Health
Yet another high-level committee formed to deal with surging Covid-19 cases
Experts doubt the new committee will be any different from other committees formed in the past.Arjun Poudel
Amid a surge in new Covid-19 cases throughout the country, the government has formed a high-level committee led by Minister of State for Health Umesh Shrestha to deal with both Covid-19 and non-Covid cases.
The committee is the latest in the series tasked with combatting the pandemic.
Prime Minister Sher Bahadur Deuba, who also looks after the Ministry of Health and Population, formed the committee through the Cabinet meeting held last Friday.
“This committee will coordinate between the agencies concerned to address both Covid-19 and non-Covid issues,” Dr Krishna Prasad Poudel, spokesperson for the Health Ministry, told the Post.

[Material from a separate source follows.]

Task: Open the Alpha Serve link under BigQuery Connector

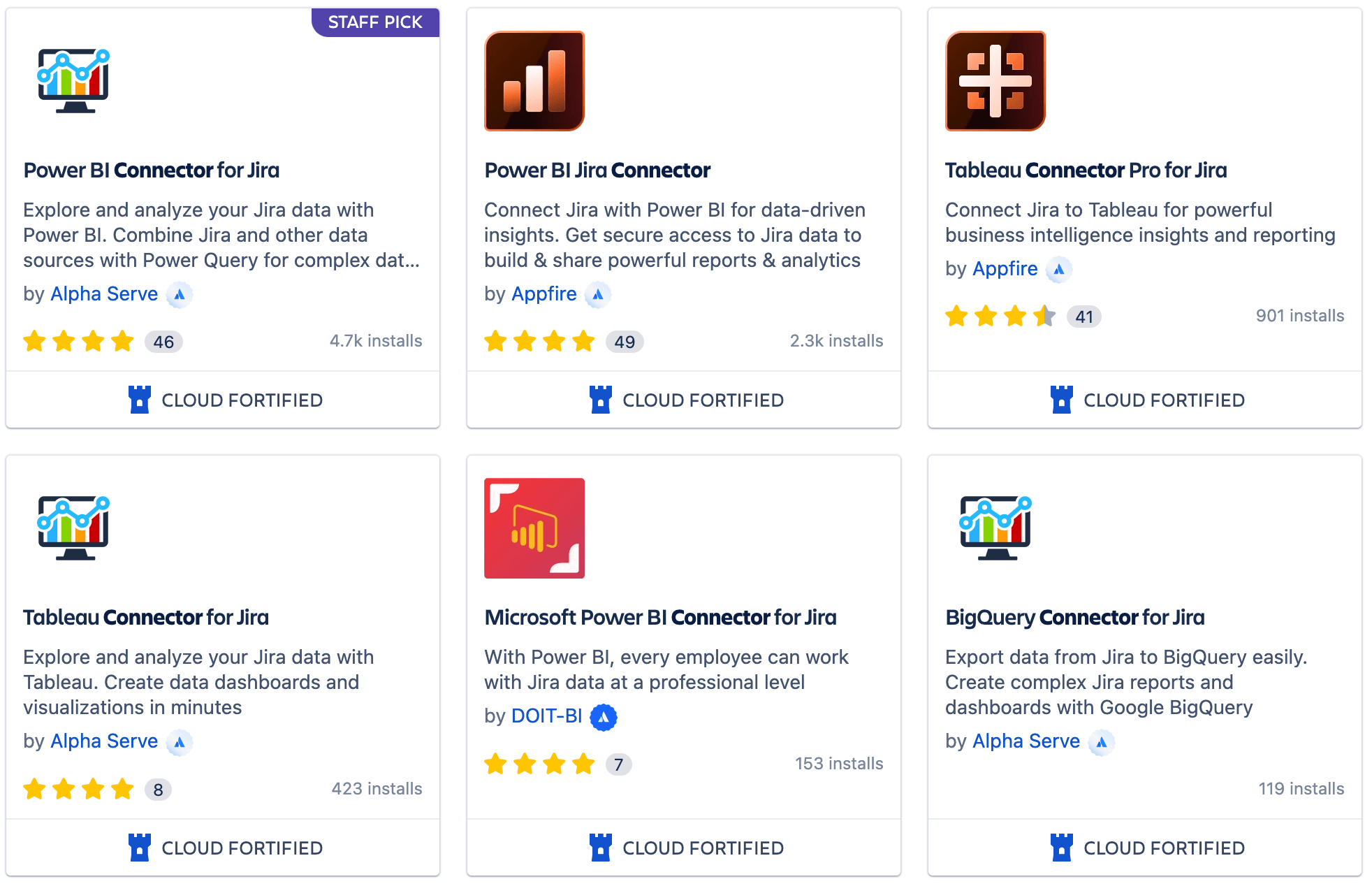Action: pyautogui.click(x=1026, y=741)
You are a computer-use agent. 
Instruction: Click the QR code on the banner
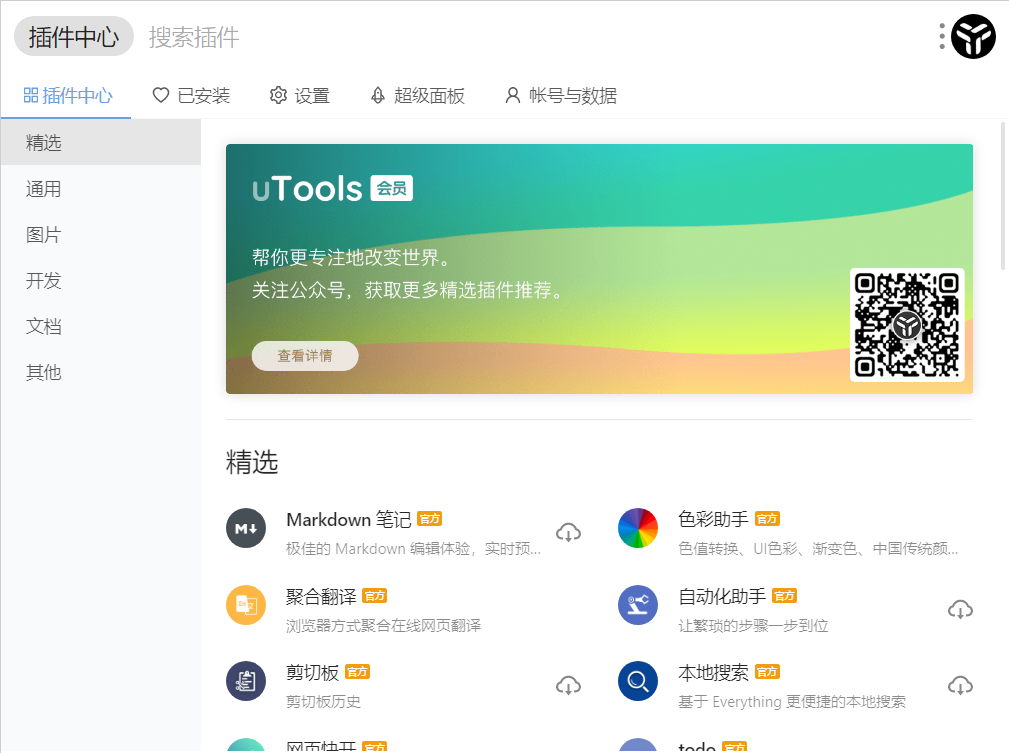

There is already a high-level committee, ‘Covid-19 Crisis Management Center’ under the leadership of Prime Minister Deuba himself and subcommittees of the center exist at the district level.
Asked how the new committee is different from the other committees and what new things the new committee will do, Paudel said it will not do anything new, but coordinate with the relevant agencies to make the response to the pandemic effective.
Around 3,000 people on an average have been testing positive for the coronavirus every day for nearly four weeks now. Health facilities treating coronavirus patients have already been running in full capacity and those seriously ailing, who need intensive care and ventilator support, are forced to wait for days to get the service.
Public health experts, expressing doubt about the effectiveness of the new committee, said the new high-level committee will see an overlap of responsibilities.
“Instead of forming a mechanism to implement the decisions, the government has been creating committees one after another,” Mahendra Prasad Shrestha, former chief specialist at the Health Ministry, told the Post. “Work on pandemic control has not been effective, not because we have fewer committees but in the absence of mechanisms to implement the decisions of the government and respective committees.”
The Covid-19 Crisis Management Center had decided to set up holding centres with 1,000 beds each in all seven provinces and in Kathmandu Valley by assigning the job to the Nepal Army before the start of the second wave but no holding centre has been ready yet.
“Have you noticed any new thing the Covid-19 Crisis Management Center has done since its formation?” an official at the Department of Health Services asked, seeking not to be named. “It only holds discussion, but takes no action.”
The committee was initially formed under the leadership of a deputy prime minister of the previous government and later under the prime minister himself.
The Health Ministry said that the highly contagious Delta variant of the coronavirus has been circulating throughout the country and is responsible for the ongoing infections. But neither tests have been increased, nor any agency is paying attention to contact tracing.
“Technical committees are needed for giving technical suggestions, and political committees are needed for implementing those suggestions or taking prompt decisions,” Dr Keshab Deuba, a public Health epidemiologist, told the Post. “But in our context, no suggestions of the experts’ committee are taken positively and are rarely implemented.”
All three tiers of government—federal, provincial and local—have formed committees under them.
Dr Roshan Pokhrel, the health secretary, is the vice chairman, Dr Dipendra Raman Singh, chief specialist; joint vice-chairman and director generals—Dr RP Bichha, Dr Basudev Upadhyay and Bharat Bhattarai—are members of the new high-level committee. Dr Krishna Prasad Paudel, spokesperson for the health Ministry, Dr Rudra Marasini, chief consultant orthopaedic surgeon from the National Trauma Center, are other members of the new committee. Dr Guna Raj Lohani is member secretary.
“We have to see how effectively the new committee will work, and what change it will bring in the treatment and control of the coronavirus pandemic,” Dr Mingmar Gyelgen Sherpa, former director general at the Department of Health Services, told the Post.
“We need mechanisms that implement decisions promptly, increase testing, make contact tracing effective, and enforce public health measures, as new cases have been surging every day.”
On Thursday, 2,321 people tested positive in 11,946 polymerase chain reaction tests. Additional 754 people tested positive in 4,492 antigen tests performed throughout the country. In the last 24 hours, 33 people died of Covid-19. Active cases stand at 40,500 as of Thursday.
“We do not have to do new things but follow the basics—enforce public health measures strictly, increase testing, isolate the infected people and make contact tracing effective,” said Deuba, an epidemiologist.
“Even a ward committee or area development committee, youth committee can play a role and authorities concerned can facilitate them. We have to wait and see if this new committee will do all these things or will be similar to several other committees formed in the past.”